On Saturday, the main low centre associated with this system will push into Minnesota, and things really start to fire up. A surge of moisture will wrap around the north side of this system back into Southern Manitoba resulting in heavy snowfall over the Red River Valley and Whiteshell.
Total QPF amounts (liquid equivalent precipitation) by Sunday morning.
The GEM-GLB model is beginning to have a fairly decent handle on things, however it’s track is likely a little too far south. Amounts seem fairly believable, though, which means widespread accumulations of 15-20cm of snow for all areas south of the Trans-Canada Highway. An axis of heavier snow will exist, likely from near the Pilot Mound region extending NE through (or just south of) Winnipeg and towards Bisset, where amounts will likely end up closer to 20-25cm.
There’s some indications that convective banded precipitation may develop as well; should this happen, there would likely be areas in the Red River Valley (too hard to say exactly where at this time) that could potentially see 30cm+ of snow (that’s a foot if you prefer those imperial measurements).
Winds will remain moderate, only around 30km/h with gusts to 50km/h, however with the intensity of the snowfall, there will likely be periods of near-zero visibility. It’s also very likely that roads will quickly become snow- and ice-covered, with some drifts developing over highways in open areas. Travel will be extremely treacherous on Saturday, and highway conditions will likely not improve until crews have been able to get out and start clearing things on Sunday.

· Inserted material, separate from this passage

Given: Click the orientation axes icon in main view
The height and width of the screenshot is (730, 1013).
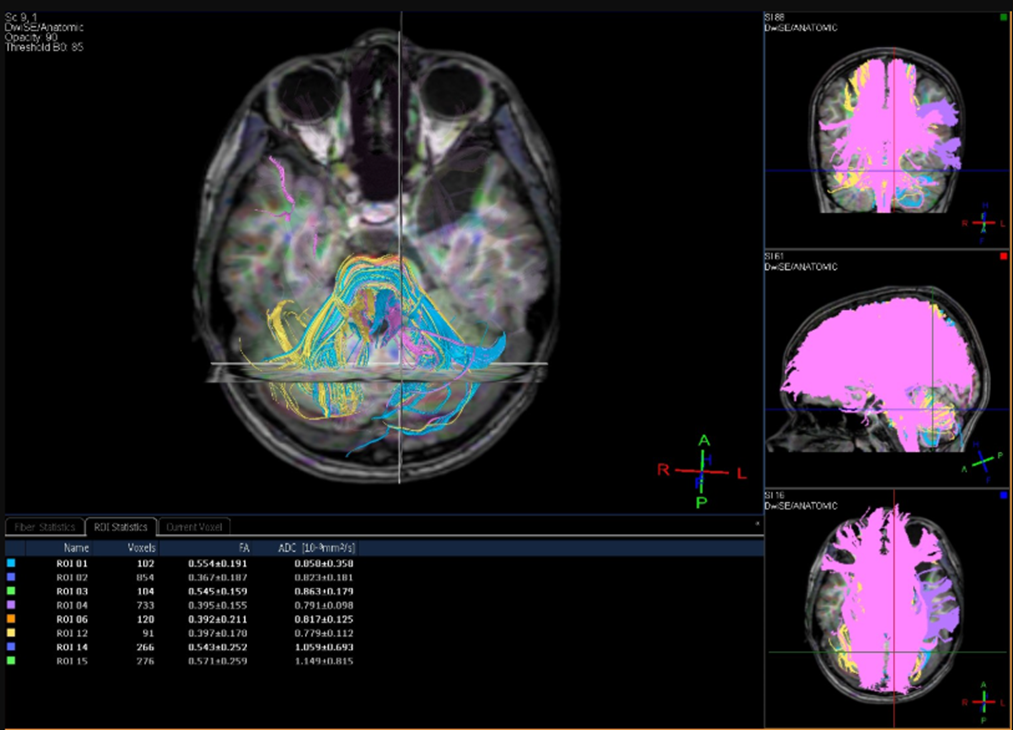Looking at the screenshot, I should tap(702, 470).
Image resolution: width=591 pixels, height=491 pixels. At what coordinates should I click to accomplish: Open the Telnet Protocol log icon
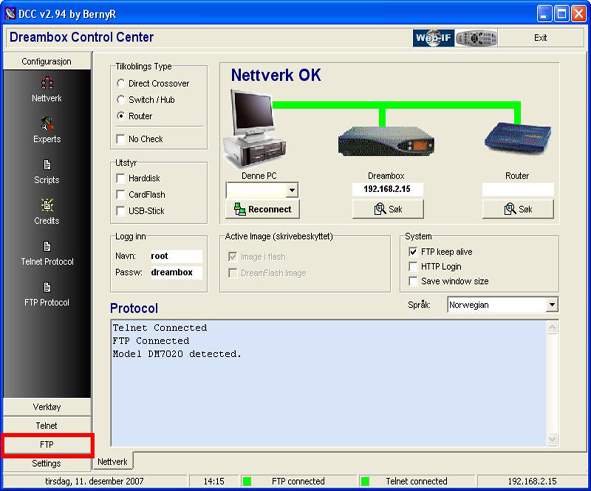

If you have travel plans on Manitoba highways for this weekend, it is important to note that 10-20cm of snow will fall across much of Southern Saskatchewan today. Through yesterday and by the end of today, up to 2 feet of snow will have fallen through central and eastern Montana, and conditions will be equally poor in North Dakota today and tomorrow. This storm will be arriving a little later in NW Ontario, with the precipitation (likely with an area of freezing rain) arriving Saturday morning instead of Friday evening. More or less, unless you’re driving north, you’ll likely be hitting challenging road conditions no matter where you’re headed this weekend. If you do need to travel in a winter storm, make sure you carry a winter survival kit in your vehicle.